Poignant, funny, Touching, heartwarming, heartbreaking and awe inspiring.
What more can I say.
The author has taking just a handful of characters and simple plot and successfully crafted this into story that will stay somewhere pleasant with me for many circles of the night.

You never know in the future one day you may find a band of pilgrims, readers paying homage to this tale by treading along the same route in aid of raising money for charity.

“Small clouds sent shadows scurrying across the land. The light was smoky over the distant hills, not with the dusk but with the map of space that lay ahead. He pictured Queenie dozing at one end of England and himself in a phone box at the other, with things in between that he didn’t know and could only imagine: roads, fields, rivers, woods, moors, peaks and valleys, and so many people. He would meet and pass them all.
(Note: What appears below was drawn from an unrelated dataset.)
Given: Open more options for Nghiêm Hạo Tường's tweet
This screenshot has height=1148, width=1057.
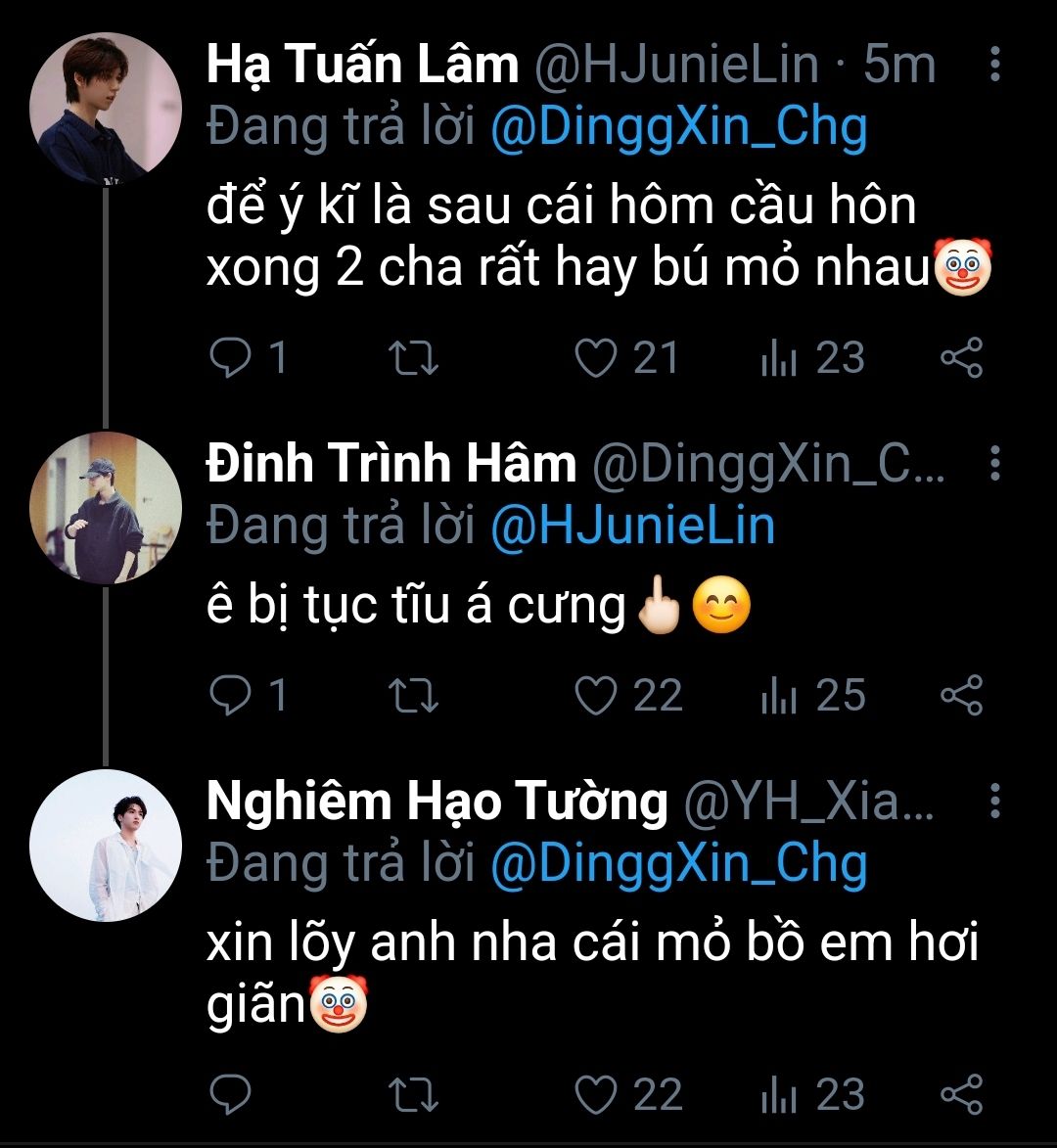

There was no deliberation, no reasoning. The decision came in the same moment as the idea. He was laughing at the simplicity of it.”

“As Harold made is way north towards Gloucestershire, there were times when his steps were so sure they were effortless. He didn’t have to think about lifting one foot and then the other. Walking was an extension of his certainty that he could make Queenie live, and his body was a part of that too. These days he could take the hills without thinking; he was becoming fit, he supposed.
Some days he was more engrossed in what he saw. He tried to find the right words to describe each shift; only sometimes, like the people he had met, they began to jumble. But there were days when he wasn’t aware of himself, or his walking, or the land. He wasn’t thinking about anything; at least not anything that was related to words. He simply was.
He felt the sun on his shoulders, watched a kestrel on silent wings, and all the time the ball of his foot pushed his heel from the ground, and weight shifted from one leg to the other, and this was everything.
Only nights troubled him. He continued to seek modest accommodation, but the inside world seemed to stand as a barrier between himself outside. Curtains, wallpaper, framed prints, matching hand and bath towels; these things had become superfluous and without meaning. He threw the windows open, so that he could continue to feel the presence of the sky and the air, but slept badly. Increasingly he was kept awake by images from the past, or dreamed of his feet lifting and falling. Getting up in the early hours, he watched the moon at the window and felt trapped. It was barely light these days when he paid with his debit card and set off.
Walking into the dawn, he watched with wonder as the sky flamed with strong colour and then faded to a single blue. It was like being in an altogether different version of day, one that held nothing. He wished he could describe it to Maureen.”

The route of Harold Fry South to North can be viewed on this map.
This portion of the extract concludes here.